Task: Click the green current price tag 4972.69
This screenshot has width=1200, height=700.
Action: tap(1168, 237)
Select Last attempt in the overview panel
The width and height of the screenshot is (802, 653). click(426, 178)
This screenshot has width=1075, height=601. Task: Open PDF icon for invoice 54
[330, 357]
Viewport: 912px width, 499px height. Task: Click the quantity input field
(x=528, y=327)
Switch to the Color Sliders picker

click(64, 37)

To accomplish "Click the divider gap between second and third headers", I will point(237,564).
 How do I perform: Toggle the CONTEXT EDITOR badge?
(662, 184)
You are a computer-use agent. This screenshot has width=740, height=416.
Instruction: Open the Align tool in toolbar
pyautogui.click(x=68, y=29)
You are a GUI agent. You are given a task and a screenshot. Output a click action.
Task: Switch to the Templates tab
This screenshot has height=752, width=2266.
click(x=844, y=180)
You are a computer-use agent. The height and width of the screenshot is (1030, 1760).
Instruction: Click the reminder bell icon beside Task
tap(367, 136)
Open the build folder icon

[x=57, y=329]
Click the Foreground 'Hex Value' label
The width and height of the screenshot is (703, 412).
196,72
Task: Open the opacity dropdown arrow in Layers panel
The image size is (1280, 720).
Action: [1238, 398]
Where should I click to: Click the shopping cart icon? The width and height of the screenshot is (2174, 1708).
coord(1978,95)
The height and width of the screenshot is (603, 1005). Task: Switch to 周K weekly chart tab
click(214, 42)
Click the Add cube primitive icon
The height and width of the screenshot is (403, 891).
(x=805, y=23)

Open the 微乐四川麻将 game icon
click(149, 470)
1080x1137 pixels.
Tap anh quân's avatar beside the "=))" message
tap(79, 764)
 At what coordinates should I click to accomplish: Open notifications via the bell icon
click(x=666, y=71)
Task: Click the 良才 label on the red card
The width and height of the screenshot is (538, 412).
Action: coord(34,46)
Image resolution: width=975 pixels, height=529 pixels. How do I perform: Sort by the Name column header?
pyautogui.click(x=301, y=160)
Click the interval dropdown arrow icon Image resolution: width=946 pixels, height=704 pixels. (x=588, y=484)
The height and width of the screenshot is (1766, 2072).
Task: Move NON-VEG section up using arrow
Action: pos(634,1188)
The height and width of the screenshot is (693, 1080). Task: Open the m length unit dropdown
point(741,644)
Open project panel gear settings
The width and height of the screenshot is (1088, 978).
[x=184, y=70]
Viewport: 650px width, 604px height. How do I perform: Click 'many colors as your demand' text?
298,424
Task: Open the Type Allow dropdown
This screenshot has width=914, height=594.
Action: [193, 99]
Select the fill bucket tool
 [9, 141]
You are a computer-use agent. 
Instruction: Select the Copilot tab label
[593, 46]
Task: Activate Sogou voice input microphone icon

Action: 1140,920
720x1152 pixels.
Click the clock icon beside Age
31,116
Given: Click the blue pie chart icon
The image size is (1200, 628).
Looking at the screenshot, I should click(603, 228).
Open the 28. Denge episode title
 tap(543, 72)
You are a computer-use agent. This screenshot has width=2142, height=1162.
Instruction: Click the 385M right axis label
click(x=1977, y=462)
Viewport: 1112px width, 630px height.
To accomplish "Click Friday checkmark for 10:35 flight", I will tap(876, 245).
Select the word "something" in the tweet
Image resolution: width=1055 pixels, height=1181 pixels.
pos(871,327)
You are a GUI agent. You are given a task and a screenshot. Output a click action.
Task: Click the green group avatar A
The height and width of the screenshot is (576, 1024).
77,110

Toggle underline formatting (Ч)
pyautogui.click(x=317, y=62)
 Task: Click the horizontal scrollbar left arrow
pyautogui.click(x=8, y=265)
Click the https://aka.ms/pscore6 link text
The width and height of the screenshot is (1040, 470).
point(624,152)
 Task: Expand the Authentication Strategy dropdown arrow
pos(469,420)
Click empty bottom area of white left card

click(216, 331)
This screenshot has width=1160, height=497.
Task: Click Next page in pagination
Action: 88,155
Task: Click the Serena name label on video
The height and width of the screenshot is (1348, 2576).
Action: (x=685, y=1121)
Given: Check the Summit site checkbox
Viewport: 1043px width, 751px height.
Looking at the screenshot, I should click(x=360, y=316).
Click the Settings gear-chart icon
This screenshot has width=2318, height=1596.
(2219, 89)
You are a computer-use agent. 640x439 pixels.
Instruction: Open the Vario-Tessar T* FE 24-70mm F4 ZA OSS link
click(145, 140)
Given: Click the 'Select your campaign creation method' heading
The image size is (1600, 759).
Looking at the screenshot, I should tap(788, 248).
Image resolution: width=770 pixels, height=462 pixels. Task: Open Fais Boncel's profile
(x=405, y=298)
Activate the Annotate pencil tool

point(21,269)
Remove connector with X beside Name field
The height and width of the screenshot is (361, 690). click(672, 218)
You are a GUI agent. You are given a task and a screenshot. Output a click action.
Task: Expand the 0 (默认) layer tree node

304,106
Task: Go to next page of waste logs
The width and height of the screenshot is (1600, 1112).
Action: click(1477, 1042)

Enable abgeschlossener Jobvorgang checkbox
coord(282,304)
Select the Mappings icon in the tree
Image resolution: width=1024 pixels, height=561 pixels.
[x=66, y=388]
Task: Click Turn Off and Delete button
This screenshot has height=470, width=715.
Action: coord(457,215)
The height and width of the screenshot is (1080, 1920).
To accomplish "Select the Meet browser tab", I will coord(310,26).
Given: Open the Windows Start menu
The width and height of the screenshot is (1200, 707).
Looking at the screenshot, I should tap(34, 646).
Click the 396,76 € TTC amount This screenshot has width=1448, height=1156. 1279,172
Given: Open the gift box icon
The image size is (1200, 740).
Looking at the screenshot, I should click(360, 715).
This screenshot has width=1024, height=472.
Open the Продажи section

__________________________________________________

Retype every one of the records above verbatim, line for line.

#### [Expected answer]
Task: Click the green current price tag 4972.69
This screenshot has width=1200, height=700.
Action: tap(1168, 237)
Select Last attempt in the overview panel
The width and height of the screenshot is (802, 653). click(426, 178)
This screenshot has width=1075, height=601. Task: Open PDF icon for invoice 54
[330, 357]
Viewport: 912px width, 499px height. Task: Click the quantity input field
(x=528, y=327)
Switch to the Color Sliders picker

click(64, 37)

To accomplish "Click the divider gap between second and third headers", I will point(237,564).
 How do I perform: Toggle the CONTEXT EDITOR badge?
(662, 184)
You are a computer-use agent. This screenshot has width=740, height=416.
Instruction: Open the Align tool in toolbar
pyautogui.click(x=68, y=29)
You are a GUI agent. You are given a task and a screenshot. Output a click action.
Task: Switch to the Templates tab
This screenshot has height=752, width=2266.
click(x=844, y=180)
You are a computer-use agent. The height and width of the screenshot is (1030, 1760).
Instruction: Click the reminder bell icon beside Task
tap(367, 136)
Open the build folder icon

[x=57, y=329]
Click the Foreground 'Hex Value' label
The width and height of the screenshot is (703, 412).
196,72
Task: Open the opacity dropdown arrow in Layers panel
The image size is (1280, 720).
Action: [1238, 398]
Where should I click to: Click the shopping cart icon? The width and height of the screenshot is (2174, 1708).
coord(1978,95)
The height and width of the screenshot is (603, 1005). Task: Switch to 周K weekly chart tab
click(214, 42)
Click the Add cube primitive icon
The height and width of the screenshot is (403, 891).
(x=805, y=23)

Open the 微乐四川麻将 game icon
click(149, 470)
1080x1137 pixels.
Tap anh quân's avatar beside the "=))" message
tap(79, 764)
 At what coordinates should I click to accomplish: Open notifications via the bell icon
click(x=666, y=71)
Task: Click the 良才 label on the red card
The width and height of the screenshot is (538, 412).
Action: coord(34,46)
Image resolution: width=975 pixels, height=529 pixels. How do I perform: Sort by the Name column header?
pyautogui.click(x=301, y=160)
Click the interval dropdown arrow icon Image resolution: width=946 pixels, height=704 pixels. (x=588, y=484)
The height and width of the screenshot is (1766, 2072).
Task: Move NON-VEG section up using arrow
Action: pos(634,1188)
The height and width of the screenshot is (693, 1080). Task: Open the m length unit dropdown
point(741,644)
Open project panel gear settings
The width and height of the screenshot is (1088, 978).
[x=184, y=70]
Viewport: 650px width, 604px height. How do I perform: Click 'many colors as your demand' text?
298,424
Task: Open the Type Allow dropdown
This screenshot has width=914, height=594.
Action: [193, 99]
Select the fill bucket tool
 [9, 141]
You are a computer-use agent. 
Instruction: Select the Copilot tab label
[593, 46]
Task: Activate Sogou voice input microphone icon

Action: 1140,920
720x1152 pixels.
Click the clock icon beside Age
31,116
Given: Click the blue pie chart icon
The image size is (1200, 628).
Looking at the screenshot, I should click(603, 228).
Open the 28. Denge episode title
 tap(543, 72)
You are a computer-use agent. This screenshot has width=2142, height=1162.
Instruction: Click the 385M right axis label
click(x=1977, y=462)
Viewport: 1112px width, 630px height.
To accomplish "Click Friday checkmark for 10:35 flight", I will tap(876, 245).
Select the word "something" in the tweet
Image resolution: width=1055 pixels, height=1181 pixels.
pos(871,327)
You are a GUI agent. You are given a task and a screenshot. Output a click action.
Task: Click the green group avatar A
The height and width of the screenshot is (576, 1024).
77,110

Toggle underline formatting (Ч)
pyautogui.click(x=317, y=62)
 Task: Click the horizontal scrollbar left arrow
pyautogui.click(x=8, y=265)
Click the https://aka.ms/pscore6 link text
The width and height of the screenshot is (1040, 470).
point(624,152)
 Task: Expand the Authentication Strategy dropdown arrow
pos(469,420)
Click empty bottom area of white left card

click(216, 331)
This screenshot has width=1160, height=497.
Task: Click Next page in pagination
Action: 88,155
Task: Click the Serena name label on video
The height and width of the screenshot is (1348, 2576).
Action: (x=685, y=1121)
Given: Check the Summit site checkbox
Viewport: 1043px width, 751px height.
Looking at the screenshot, I should click(x=360, y=316).
Click the Settings gear-chart icon
This screenshot has width=2318, height=1596.
(2219, 89)
You are a computer-use agent. 640x439 pixels.
Instruction: Open the Vario-Tessar T* FE 24-70mm F4 ZA OSS link
click(145, 140)
Given: Click the 'Select your campaign creation method' heading
The image size is (1600, 759).
Looking at the screenshot, I should tap(788, 248).
Image resolution: width=770 pixels, height=462 pixels. Task: Open Fais Boncel's profile
(x=405, y=298)
Activate the Annotate pencil tool

point(21,269)
Remove connector with X beside Name field
The height and width of the screenshot is (361, 690). click(672, 218)
You are a GUI agent. You are given a task and a screenshot. Output a click action.
Task: Expand the 0 (默认) layer tree node

304,106
Task: Go to next page of waste logs
The width and height of the screenshot is (1600, 1112).
Action: click(1477, 1042)

Enable abgeschlossener Jobvorgang checkbox
coord(282,304)
Select the Mappings icon in the tree
Image resolution: width=1024 pixels, height=561 pixels.
[x=66, y=388]
Task: Click Turn Off and Delete button
This screenshot has height=470, width=715.
Action: coord(457,215)
The height and width of the screenshot is (1080, 1920).
To accomplish "Select the Meet browser tab", I will coord(310,26).
Given: Open the Windows Start menu
The width and height of the screenshot is (1200, 707).
Looking at the screenshot, I should tap(34, 646).
Click the 396,76 € TTC amount This screenshot has width=1448, height=1156. 1279,172
Given: Open the gift box icon
The image size is (1200, 740).
Looking at the screenshot, I should click(360, 715).
This screenshot has width=1024, height=472.
Open the Продажи section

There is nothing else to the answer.